Wednesday, September 12, 2018

WD 40 is my new best friend

It's been quiet on the blogging front, mainly because summer was filled with guests (we dodged the forest fires but not the smoke). Lots of guests! It was great to see family and friends. Brother Bob came up for two weeks and helped me with a building project. I've been steadily working on the remainder: electric heat is just about in, wood stove probably next week, then build the table around the table saw and voila! a new workspace will be available.

The Airstream is never far from my vision, mainly because it takes up 30 feet of yard space. I've been researching the many different ways of renovating the windows.  All the gaskets are shot, and they all need new glazing material. The challenge is to find a Canadian source. Sure, there are a couple of US sources, but the shipping costs are appalling. The latter has exactly what I need, so I measure, see what a place like Vintagetrailersupply.com recommends and then try to find it on Amazon.ca.  The .com folks have waaaaaay more options. What is it with Canada and importing something as simple as gasket material?
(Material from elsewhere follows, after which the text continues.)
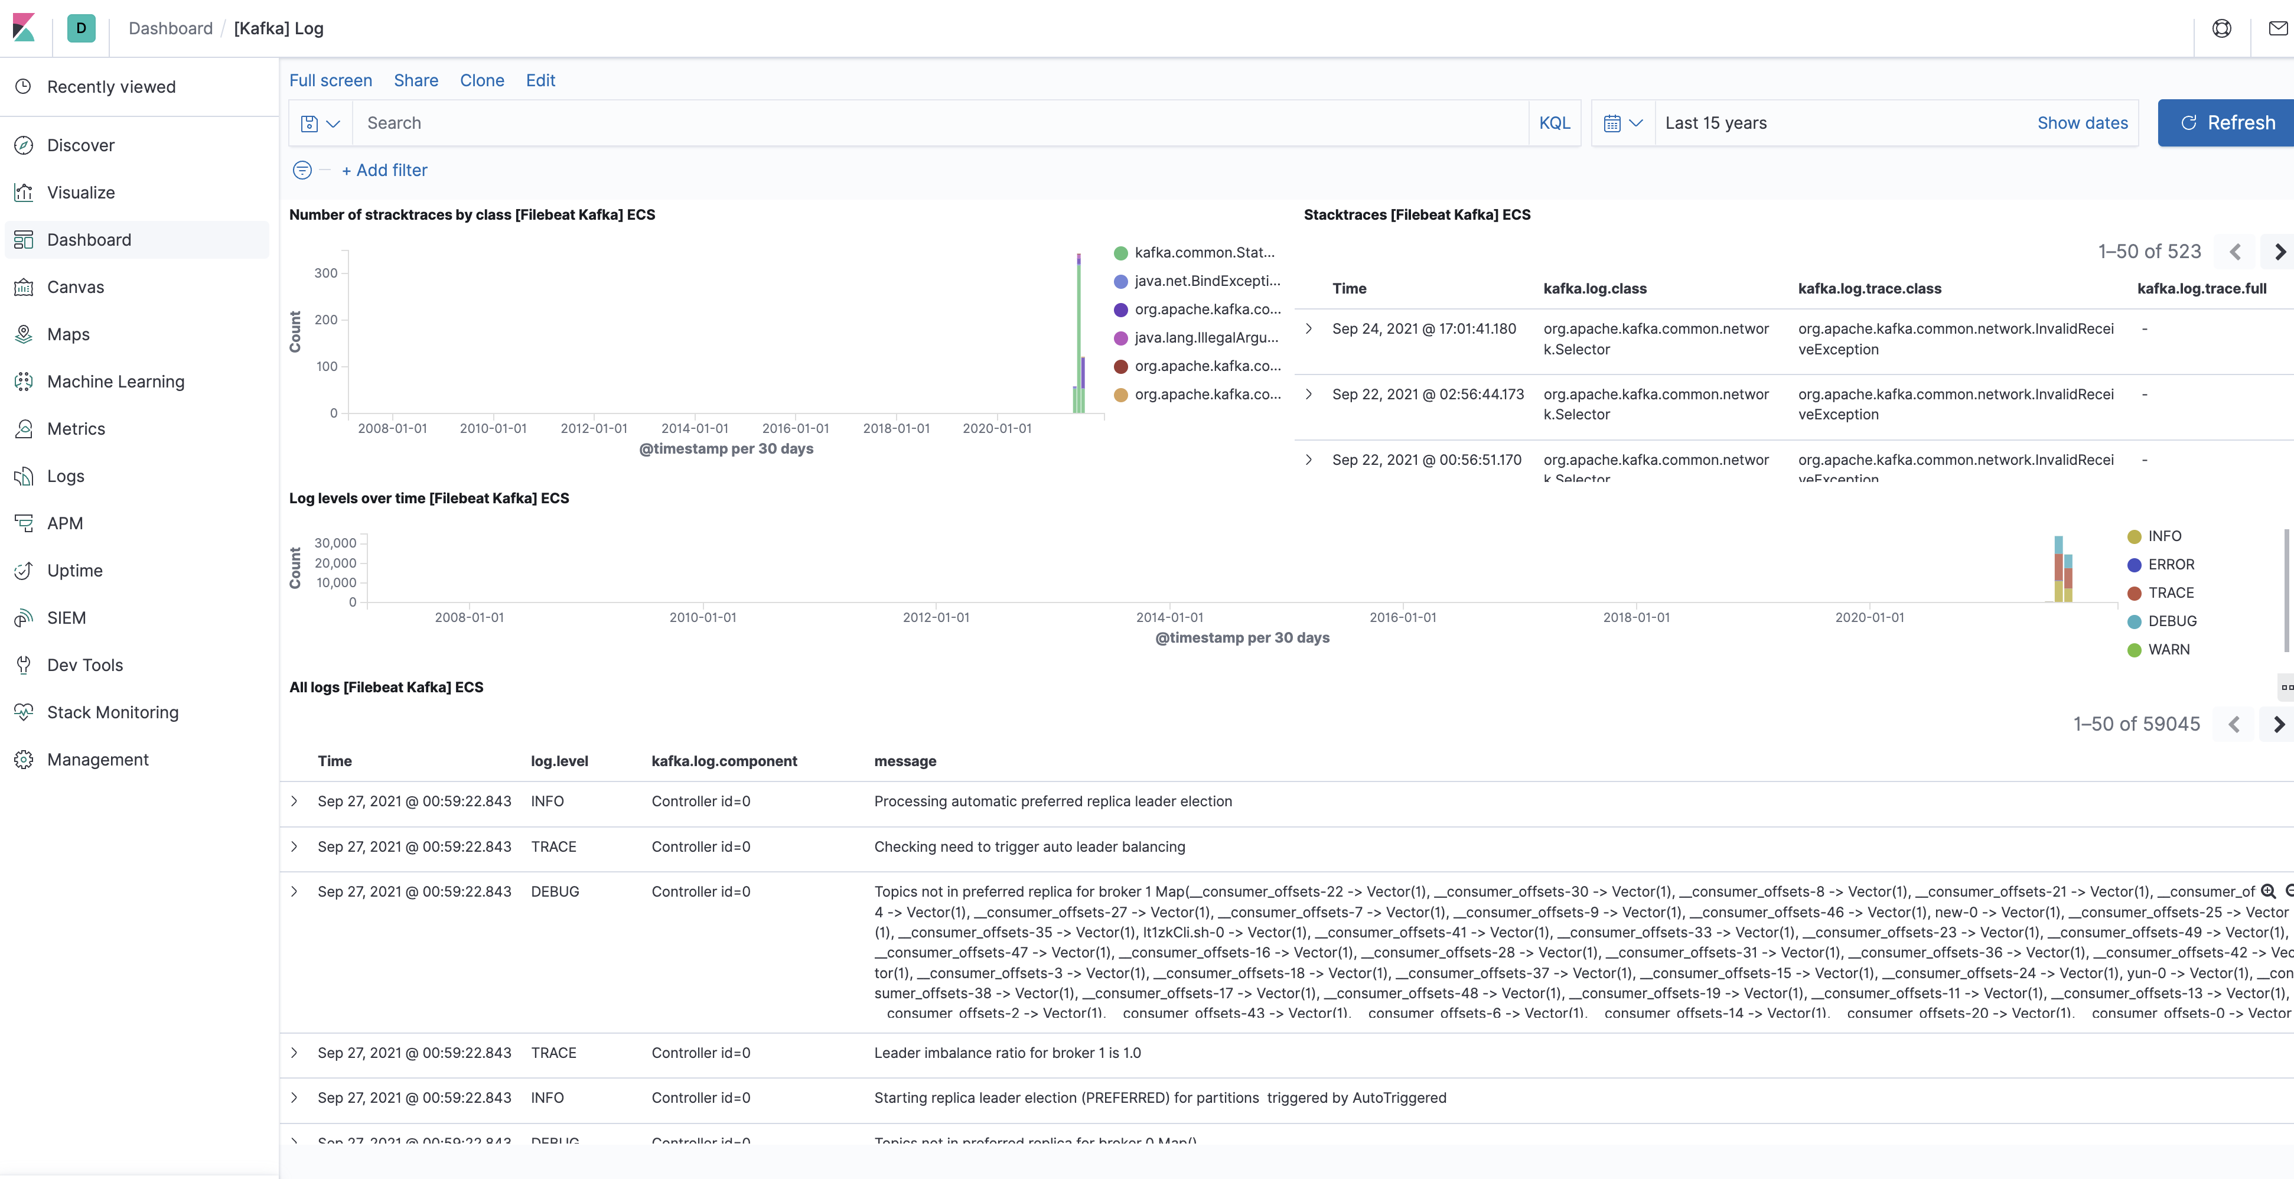Click the Add filter link

tap(384, 170)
Today, I tackled the Vista View windows and lower stackers. The VV are curved, the stackers are below the main windows. After much research, I discovered that my '74 has VV and stackers that have a plastic second pane and are held in place by a metal ring. Easy! With other models/years people have been known to try to break the second glass panel with a spring loaded punch. Horror stories abound about fractured safety glass flying a Mach 1 all over the place. This is one bullet I've dodged.

I'm not sure there will be many more.

A few pictures to show the before and after. Mind you, this is just the aluminum frame for the glass. The glass is still caked with decomposing mylar and the plastic, well, looks just plain crappy. WD 40 did the trick. The butyl tape melted off the aluminum, but it was a slow melt which required a fair amount of muscle.

By the way, I managed to removed all the windows without breaking one. This is a good thing, as they cost over $400 USD to replace.

Forty-four year old butyl tape. Still sticky but useless at preventing leaks.
Crud on the window

Lots of WD 40 and a sharp razor blade did the trick
Crud removed with much muscle and 3M plastic abrasive pad
A beautiful, clean channel where the window (once cleaned) will be re-installed.


Ghetto look now, but just wait until it's polished, but that's about a year away.